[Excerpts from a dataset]

====

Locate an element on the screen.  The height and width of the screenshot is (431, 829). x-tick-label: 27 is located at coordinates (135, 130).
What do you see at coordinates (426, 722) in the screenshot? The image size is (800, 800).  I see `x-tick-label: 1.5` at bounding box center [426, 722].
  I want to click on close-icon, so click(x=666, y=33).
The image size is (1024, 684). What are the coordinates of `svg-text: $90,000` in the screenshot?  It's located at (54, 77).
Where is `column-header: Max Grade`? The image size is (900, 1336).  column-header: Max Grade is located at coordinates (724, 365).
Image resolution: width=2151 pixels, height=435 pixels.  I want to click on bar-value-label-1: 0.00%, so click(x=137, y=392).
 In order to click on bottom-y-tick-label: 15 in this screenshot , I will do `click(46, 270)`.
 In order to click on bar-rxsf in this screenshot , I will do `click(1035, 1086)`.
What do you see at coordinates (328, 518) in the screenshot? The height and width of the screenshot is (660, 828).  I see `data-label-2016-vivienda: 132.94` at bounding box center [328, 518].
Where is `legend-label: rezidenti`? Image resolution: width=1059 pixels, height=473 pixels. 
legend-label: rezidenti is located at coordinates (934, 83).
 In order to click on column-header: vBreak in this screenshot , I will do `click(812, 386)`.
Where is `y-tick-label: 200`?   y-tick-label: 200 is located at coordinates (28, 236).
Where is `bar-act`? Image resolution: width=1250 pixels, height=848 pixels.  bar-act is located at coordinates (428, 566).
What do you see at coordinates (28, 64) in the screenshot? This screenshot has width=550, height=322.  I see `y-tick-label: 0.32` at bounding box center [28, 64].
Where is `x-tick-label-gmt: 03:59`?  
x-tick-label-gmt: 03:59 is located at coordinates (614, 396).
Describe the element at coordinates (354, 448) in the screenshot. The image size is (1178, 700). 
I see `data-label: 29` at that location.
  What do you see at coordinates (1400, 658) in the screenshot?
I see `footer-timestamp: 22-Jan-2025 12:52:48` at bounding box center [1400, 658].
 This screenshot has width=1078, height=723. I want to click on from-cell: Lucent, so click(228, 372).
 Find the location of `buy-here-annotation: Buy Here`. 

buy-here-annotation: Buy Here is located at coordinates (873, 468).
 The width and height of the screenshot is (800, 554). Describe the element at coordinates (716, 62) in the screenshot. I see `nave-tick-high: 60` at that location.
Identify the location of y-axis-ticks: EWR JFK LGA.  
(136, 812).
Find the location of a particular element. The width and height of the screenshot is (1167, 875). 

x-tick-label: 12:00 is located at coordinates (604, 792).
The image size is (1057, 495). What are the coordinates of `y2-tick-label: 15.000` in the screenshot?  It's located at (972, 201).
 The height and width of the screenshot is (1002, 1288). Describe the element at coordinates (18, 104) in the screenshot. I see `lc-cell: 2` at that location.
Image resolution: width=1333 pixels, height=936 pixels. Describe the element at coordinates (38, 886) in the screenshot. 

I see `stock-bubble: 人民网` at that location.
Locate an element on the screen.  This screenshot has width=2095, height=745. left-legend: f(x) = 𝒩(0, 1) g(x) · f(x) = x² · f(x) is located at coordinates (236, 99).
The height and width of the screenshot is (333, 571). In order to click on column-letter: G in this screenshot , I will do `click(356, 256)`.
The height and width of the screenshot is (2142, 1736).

====

> _THE PROBLEM_
Recast the lines above as a numbered list, omitting any blank lines.

> _WRITTEN SOLUTION_
1. Locate an element on the screen.  The height and width of the screenshot is (431, 829). x-tick-label: 27 is located at coordinates (135, 130).
2. What do you see at coordinates (426, 722) in the screenshot? The image size is (800, 800).  I see `x-tick-label: 1.5` at bounding box center [426, 722].
3.   I want to click on close-icon, so click(x=666, y=33).
4. The image size is (1024, 684). What are the coordinates of `svg-text: $90,000` in the screenshot?  It's located at (54, 77).
5. Where is `column-header: Max Grade`? The image size is (900, 1336).  column-header: Max Grade is located at coordinates (724, 365).
6. Image resolution: width=2151 pixels, height=435 pixels.  I want to click on bar-value-label-1: 0.00%, so click(x=137, y=392).
7.  In order to click on bottom-y-tick-label: 15 in this screenshot , I will do `click(46, 270)`.
8.  In order to click on bar-rxsf in this screenshot , I will do `click(1035, 1086)`.
9. What do you see at coordinates (328, 518) in the screenshot? The height and width of the screenshot is (660, 828).  I see `data-label-2016-vivienda: 132.94` at bounding box center [328, 518].
10. Where is `legend-label: rezidenti`? Image resolution: width=1059 pixels, height=473 pixels. 
11. legend-label: rezidenti is located at coordinates (934, 83).
12.  In order to click on column-header: vBreak in this screenshot , I will do `click(812, 386)`.
13. Where is `y-tick-label: 200`?   y-tick-label: 200 is located at coordinates (28, 236).
14. Where is `bar-act`? Image resolution: width=1250 pixels, height=848 pixels.  bar-act is located at coordinates (428, 566).
15. What do you see at coordinates (28, 64) in the screenshot? This screenshot has width=550, height=322.  I see `y-tick-label: 0.32` at bounding box center [28, 64].
16. Where is `x-tick-label-gmt: 03:59`?  
17. x-tick-label-gmt: 03:59 is located at coordinates (614, 396).
18. Describe the element at coordinates (354, 448) in the screenshot. The image size is (1178, 700). 
19. I see `data-label: 29` at that location.
20.   What do you see at coordinates (1400, 658) in the screenshot?
21. I see `footer-timestamp: 22-Jan-2025 12:52:48` at bounding box center [1400, 658].
22.  This screenshot has width=1078, height=723. I want to click on from-cell: Lucent, so click(228, 372).
23.  Find the location of `buy-here-annotation: Buy Here`. 
24. buy-here-annotation: Buy Here is located at coordinates (873, 468).
25.  The width and height of the screenshot is (800, 554). Describe the element at coordinates (716, 62) in the screenshot. I see `nave-tick-high: 60` at that location.
26. Identify the location of y-axis-ticks: EWR JFK LGA.  
27. (136, 812).
28. Find the location of a particular element. The width and height of the screenshot is (1167, 875). 
29. x-tick-label: 12:00 is located at coordinates (604, 792).
30. The image size is (1057, 495). What are the coordinates of `y2-tick-label: 15.000` in the screenshot?  It's located at (972, 201).
31.  The height and width of the screenshot is (1002, 1288). Describe the element at coordinates (18, 104) in the screenshot. I see `lc-cell: 2` at that location.
32. Image resolution: width=1333 pixels, height=936 pixels. Describe the element at coordinates (38, 886) in the screenshot. 
33. I see `stock-bubble: 人民网` at that location.
34. Locate an element on the screen.  This screenshot has width=2095, height=745. left-legend: f(x) = 𝒩(0, 1) g(x) · f(x) = x² · f(x) is located at coordinates (236, 99).
35. The height and width of the screenshot is (333, 571). In order to click on column-letter: G in this screenshot , I will do `click(356, 256)`.
36. The height and width of the screenshot is (2142, 1736).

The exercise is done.